If we had been any further south in Mexico or if the timing was critical, we would have brought him to a vet clinic in Mexico.

Q3: Did You Really Get an Airbnb for Walter?

Yes! And, well, for us too. Between vet visits, and before we knew Walter would need minor surgery, we booked 6 nights at the Franklin Mountains State Park, just 25 minutes from the vet clinic. We spent 4 nights trying to care for Walter in the van. It was a bit of a disaster. We had puppy pads all over the van to catch any drips from the drain holes in his abdomen and to keep his sleeping surface clean. Despite his new, fashionable, soft cone, he was getting super frustrated by constantly bumping into things in the van. When the weather forecast predicted a daytime high of 30 degrees Celsius, we knew we had to get out of the van and into an air-conditioned room of some sort.

A great campsite in the Franklin Mountains, but not a good location to care for a sick dog
A very unhappy camper

Lucky for us, Easter weekend had just passed, and accommodation options opened up. Several affordable, pet-friendly Airbnbs were available in El Paso and we found an excellent one – Casita del Rey. It had a great host, WiFi, A/C, a hot shower, a functional kitchen, an adorable pink door, and… drumroll…  a Ms. Pac-Man game! We spent 5 luxurious nights in the Airbnb and when our time was up, Walter was much better.

Q4: How Long Did It Take for Walter to Get Better?

From the time of his surgery, it took about 1 week for Walter to perk up, but 2 weeks for his wounds to heal, and for his energy levels to return to normal.

Q5: How Much Did It All Cost?

The vet bills, which included 3 appointments, blood tests, urine tests, x-rays, minor surgery, antibiotics, and pain medication amounted to $1,900 CDN. We estimate that the cost for these services would have been similar back home.

Five nights at the Airbnb cost $510 CDN. This amount was over and above our usual trip expenses but very reasonable for the excellent accommodation. We enjoyed it so much we’re considering returning to El Paso (and the adorable Casita del Rey Airbnb) another year.  

Q6: Would You Do Anything Differently Another Time?

We learned a few lessons through this experience and there are some things we would do differently in the future:

  • Buy a pet thermometer. It would have been helpful to know that he had a fever when he first showed symptoms.
  • Buy a dog recovery harness. We’re often a long way from civilization. A recovery harness would allow us to transport him if he’s sick or injured on a hike or in the backcountry.
  • Book an Airbnb or motel room immediately. It was a mistake to make a reservation at the State Park and care for him in the van.
  • Bring a Dog First Aid book. We have one at home and it would have been helpful to have it with us for reference.
  • Be more observant of his behaviour. We had noticed some minor symptoms earlier but assumed they were related to weather, activities, etc.

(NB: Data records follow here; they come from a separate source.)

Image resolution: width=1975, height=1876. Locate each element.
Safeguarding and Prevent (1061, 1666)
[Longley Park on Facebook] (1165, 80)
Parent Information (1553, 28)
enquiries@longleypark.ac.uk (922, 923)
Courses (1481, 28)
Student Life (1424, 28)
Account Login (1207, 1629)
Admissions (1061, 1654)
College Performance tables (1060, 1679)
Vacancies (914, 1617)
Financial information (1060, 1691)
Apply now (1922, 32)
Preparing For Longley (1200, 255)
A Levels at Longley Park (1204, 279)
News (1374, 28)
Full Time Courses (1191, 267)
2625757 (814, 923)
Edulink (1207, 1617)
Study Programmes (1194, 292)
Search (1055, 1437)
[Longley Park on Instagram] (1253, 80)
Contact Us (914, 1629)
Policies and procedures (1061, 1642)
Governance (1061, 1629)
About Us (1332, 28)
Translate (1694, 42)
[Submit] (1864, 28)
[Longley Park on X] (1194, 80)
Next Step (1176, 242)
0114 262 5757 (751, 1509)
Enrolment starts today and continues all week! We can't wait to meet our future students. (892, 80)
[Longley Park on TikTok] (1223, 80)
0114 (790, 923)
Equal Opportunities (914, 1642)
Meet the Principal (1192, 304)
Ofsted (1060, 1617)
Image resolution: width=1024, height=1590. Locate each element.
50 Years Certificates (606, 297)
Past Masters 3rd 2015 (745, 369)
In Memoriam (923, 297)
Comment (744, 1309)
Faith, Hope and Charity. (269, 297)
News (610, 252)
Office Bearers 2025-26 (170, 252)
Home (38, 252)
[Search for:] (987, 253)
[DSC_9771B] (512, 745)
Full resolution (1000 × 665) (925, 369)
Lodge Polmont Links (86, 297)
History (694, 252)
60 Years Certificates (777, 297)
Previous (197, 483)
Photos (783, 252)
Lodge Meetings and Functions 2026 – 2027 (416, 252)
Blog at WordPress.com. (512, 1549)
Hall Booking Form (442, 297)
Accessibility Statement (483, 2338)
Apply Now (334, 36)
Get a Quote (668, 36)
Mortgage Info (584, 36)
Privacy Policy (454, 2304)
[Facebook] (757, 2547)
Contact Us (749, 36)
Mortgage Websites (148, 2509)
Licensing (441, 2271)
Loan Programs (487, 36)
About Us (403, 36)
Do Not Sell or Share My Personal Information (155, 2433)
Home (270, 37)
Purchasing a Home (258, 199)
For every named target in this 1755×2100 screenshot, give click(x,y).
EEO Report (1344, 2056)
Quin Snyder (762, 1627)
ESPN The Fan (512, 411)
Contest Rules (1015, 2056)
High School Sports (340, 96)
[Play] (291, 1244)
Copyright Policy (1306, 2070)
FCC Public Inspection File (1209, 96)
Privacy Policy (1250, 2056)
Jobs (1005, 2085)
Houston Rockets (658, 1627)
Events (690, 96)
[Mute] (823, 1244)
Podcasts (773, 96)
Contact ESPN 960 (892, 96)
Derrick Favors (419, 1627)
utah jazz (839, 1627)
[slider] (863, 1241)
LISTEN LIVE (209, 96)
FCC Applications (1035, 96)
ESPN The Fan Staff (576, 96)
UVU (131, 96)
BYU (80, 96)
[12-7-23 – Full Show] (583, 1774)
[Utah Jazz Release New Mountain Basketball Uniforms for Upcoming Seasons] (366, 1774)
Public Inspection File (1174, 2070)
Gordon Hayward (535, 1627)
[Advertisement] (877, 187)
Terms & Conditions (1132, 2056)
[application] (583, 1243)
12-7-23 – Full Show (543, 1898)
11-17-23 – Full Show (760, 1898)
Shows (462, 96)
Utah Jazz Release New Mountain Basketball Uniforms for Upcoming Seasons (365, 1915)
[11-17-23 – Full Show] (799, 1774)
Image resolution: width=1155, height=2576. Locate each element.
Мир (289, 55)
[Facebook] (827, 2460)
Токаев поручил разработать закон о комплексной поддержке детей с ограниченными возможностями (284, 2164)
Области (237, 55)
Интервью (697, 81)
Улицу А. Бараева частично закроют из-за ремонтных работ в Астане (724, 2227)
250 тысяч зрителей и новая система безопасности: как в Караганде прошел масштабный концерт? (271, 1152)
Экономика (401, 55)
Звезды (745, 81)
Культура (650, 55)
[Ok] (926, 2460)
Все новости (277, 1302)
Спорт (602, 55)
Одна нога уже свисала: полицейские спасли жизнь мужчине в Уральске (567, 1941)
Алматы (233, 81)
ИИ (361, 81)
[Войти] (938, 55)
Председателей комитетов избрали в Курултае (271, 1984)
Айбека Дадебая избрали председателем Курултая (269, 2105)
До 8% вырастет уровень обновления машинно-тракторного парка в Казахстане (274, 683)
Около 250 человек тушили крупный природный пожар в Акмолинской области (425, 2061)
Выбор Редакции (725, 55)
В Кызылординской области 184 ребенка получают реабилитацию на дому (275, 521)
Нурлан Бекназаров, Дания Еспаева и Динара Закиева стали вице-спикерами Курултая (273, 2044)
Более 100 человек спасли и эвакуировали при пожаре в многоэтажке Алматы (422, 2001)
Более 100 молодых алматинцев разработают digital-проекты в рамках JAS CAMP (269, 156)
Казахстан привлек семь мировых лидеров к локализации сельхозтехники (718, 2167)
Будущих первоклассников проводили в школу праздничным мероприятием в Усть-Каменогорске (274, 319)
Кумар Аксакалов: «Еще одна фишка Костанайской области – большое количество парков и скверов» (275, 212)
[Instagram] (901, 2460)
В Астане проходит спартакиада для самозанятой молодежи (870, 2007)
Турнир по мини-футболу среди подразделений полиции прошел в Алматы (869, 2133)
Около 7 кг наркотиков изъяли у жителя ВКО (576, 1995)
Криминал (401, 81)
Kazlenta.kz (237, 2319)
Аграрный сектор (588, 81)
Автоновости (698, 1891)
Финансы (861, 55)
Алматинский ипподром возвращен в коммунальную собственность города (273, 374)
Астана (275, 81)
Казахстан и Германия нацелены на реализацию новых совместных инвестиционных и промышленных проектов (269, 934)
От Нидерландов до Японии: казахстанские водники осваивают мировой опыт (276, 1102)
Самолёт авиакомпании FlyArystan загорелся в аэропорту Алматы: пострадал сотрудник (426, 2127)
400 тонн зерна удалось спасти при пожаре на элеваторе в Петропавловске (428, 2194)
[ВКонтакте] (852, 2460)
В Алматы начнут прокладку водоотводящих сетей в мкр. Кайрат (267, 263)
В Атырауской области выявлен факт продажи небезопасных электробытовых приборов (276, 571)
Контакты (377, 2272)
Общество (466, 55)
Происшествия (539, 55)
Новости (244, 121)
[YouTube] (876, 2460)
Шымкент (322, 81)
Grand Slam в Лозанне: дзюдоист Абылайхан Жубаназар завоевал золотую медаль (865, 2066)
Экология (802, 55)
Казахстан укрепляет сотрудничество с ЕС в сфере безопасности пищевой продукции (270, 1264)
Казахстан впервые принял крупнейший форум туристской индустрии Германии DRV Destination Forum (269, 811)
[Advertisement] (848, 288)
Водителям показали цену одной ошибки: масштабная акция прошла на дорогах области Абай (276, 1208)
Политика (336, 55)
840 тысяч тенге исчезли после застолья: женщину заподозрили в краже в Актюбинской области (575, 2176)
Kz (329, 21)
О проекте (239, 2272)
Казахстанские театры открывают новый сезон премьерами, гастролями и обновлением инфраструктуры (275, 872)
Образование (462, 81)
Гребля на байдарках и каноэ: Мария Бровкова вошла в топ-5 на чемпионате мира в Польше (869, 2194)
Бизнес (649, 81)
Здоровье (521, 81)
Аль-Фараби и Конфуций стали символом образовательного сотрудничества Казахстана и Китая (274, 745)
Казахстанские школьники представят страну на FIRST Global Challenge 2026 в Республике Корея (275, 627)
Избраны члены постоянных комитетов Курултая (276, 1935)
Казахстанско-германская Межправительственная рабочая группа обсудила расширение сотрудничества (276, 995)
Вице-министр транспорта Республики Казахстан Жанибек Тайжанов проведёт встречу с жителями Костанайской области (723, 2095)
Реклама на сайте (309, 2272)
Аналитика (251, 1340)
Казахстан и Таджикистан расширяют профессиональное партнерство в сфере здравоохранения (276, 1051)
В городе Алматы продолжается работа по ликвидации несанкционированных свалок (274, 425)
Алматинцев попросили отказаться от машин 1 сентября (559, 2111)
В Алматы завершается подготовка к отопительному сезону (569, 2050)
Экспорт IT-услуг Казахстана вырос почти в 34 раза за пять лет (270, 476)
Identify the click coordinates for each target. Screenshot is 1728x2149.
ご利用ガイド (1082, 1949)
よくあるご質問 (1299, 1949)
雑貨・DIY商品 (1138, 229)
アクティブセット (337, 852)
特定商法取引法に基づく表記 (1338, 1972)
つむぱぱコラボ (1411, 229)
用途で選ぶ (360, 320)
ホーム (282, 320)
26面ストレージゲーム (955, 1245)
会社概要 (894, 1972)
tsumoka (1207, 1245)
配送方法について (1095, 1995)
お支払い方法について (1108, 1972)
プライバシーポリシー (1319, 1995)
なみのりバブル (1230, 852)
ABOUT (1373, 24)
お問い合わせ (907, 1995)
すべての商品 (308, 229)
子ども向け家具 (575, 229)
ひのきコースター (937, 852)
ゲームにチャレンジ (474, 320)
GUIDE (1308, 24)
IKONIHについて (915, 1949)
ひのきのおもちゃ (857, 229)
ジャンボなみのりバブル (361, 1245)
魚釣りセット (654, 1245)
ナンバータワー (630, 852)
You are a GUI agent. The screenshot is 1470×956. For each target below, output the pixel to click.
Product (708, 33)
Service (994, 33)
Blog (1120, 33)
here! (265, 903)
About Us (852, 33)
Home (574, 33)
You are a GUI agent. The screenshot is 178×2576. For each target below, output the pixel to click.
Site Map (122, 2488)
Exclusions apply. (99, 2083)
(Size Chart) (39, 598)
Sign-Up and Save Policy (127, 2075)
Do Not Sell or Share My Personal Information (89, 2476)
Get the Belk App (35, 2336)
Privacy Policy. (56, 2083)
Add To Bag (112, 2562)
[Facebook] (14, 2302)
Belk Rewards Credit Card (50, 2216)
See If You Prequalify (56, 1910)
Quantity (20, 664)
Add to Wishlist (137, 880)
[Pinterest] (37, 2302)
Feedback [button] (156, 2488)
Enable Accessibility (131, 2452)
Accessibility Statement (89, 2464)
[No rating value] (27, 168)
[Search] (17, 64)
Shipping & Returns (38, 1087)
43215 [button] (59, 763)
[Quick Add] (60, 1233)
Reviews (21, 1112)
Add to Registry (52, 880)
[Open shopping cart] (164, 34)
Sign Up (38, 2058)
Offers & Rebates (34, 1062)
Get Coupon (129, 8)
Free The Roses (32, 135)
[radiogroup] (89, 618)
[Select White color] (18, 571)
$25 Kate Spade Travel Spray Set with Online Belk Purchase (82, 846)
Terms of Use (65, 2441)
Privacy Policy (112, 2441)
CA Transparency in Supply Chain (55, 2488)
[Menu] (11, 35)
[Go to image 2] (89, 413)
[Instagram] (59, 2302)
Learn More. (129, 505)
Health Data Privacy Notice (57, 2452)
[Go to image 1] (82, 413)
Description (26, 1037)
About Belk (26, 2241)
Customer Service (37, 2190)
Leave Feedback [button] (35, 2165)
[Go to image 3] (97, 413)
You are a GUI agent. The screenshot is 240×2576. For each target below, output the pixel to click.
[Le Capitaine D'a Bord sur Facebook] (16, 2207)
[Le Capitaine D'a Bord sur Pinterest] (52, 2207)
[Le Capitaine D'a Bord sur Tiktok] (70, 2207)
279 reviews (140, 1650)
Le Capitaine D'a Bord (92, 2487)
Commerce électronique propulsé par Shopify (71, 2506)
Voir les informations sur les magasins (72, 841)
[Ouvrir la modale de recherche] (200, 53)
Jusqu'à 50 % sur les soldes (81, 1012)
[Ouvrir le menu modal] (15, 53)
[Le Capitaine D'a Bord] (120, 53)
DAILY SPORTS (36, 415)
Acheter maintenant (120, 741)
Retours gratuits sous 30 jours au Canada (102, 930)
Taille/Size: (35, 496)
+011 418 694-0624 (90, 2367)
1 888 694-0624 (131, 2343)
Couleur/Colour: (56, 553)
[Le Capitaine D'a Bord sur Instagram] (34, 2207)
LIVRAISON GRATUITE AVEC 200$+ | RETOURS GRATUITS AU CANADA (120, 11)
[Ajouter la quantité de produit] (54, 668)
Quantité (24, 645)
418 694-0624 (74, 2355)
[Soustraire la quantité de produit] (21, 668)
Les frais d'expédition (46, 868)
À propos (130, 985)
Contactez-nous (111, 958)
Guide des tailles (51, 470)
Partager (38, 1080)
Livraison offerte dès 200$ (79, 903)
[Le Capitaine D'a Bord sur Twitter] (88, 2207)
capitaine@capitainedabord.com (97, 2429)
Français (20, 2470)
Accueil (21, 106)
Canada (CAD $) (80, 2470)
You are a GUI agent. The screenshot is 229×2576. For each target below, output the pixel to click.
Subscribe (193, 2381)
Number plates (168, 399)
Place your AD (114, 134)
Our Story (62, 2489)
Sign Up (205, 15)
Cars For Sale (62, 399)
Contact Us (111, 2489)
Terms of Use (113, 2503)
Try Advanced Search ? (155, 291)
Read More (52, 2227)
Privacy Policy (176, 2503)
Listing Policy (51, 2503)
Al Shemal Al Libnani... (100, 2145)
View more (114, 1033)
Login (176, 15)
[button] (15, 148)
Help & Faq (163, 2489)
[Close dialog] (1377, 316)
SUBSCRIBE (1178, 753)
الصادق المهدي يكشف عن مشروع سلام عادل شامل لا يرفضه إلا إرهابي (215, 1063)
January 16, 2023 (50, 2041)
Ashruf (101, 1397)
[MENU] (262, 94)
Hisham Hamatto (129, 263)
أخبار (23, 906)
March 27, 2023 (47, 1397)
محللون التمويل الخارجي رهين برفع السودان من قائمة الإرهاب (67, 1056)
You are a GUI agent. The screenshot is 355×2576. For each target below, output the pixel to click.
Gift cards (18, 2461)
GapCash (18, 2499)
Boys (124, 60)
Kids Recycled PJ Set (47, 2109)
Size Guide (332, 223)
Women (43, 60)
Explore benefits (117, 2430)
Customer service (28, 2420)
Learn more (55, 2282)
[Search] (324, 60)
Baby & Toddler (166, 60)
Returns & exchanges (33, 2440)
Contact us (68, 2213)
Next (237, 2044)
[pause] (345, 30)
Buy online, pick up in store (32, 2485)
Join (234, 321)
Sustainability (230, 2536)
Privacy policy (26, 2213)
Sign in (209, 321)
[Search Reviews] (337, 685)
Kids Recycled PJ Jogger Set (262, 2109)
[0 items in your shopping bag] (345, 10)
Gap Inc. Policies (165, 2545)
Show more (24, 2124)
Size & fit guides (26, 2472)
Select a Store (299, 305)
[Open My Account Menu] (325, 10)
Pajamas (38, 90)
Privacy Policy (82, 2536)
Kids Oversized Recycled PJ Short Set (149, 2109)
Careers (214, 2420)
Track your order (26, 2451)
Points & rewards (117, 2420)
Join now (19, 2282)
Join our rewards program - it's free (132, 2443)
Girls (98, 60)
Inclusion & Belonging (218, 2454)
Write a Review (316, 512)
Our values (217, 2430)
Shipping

Q7: Is Walter Happy to Be Back on the Road?

We asked him. He said “Yes” 😉. He also mentioned that he looks forward to returning home to see his bestie Auli, his girlfriend Nella, and his new friend Max.

First day back on the road (Blue Water Lake State Park, NM)

Q8: Where is Walter Now?

Walter is currently in Utah (with us of course!), meeting new friends and enjoying all the dog-friendly hikes around the city of Moab. He’s back to impressing all the lady dogs with his athletic prowess on the trails.

Fisher Towers Hike, Moab UT

Q9: Is Walter a Good Boy?

We’ll let Walter answer this one. He says: “Woof, woof… YES… and I deserve a cookie!

Stay Tuned

In the next post, we’re in the US, sharing our latest adventures from one of the best adventure states: Utah!

6 thoughts on “What Happened to Walter the Adventure Mutt: Dealing with a Sick Dog on the Road

  1. What a story…! So happy he is back to health and to see his beautiful smile again! Well done you guys. Nella is very much looking forward to see him (and you guys too!) again. Sending big hugs your way xo


  2. So glad to hear that Walter is back to being Walter again. The weather back home is wet and cold no rush to get home but I know that rush is not part of your vocabulary. You are in a great state , see you when you get home.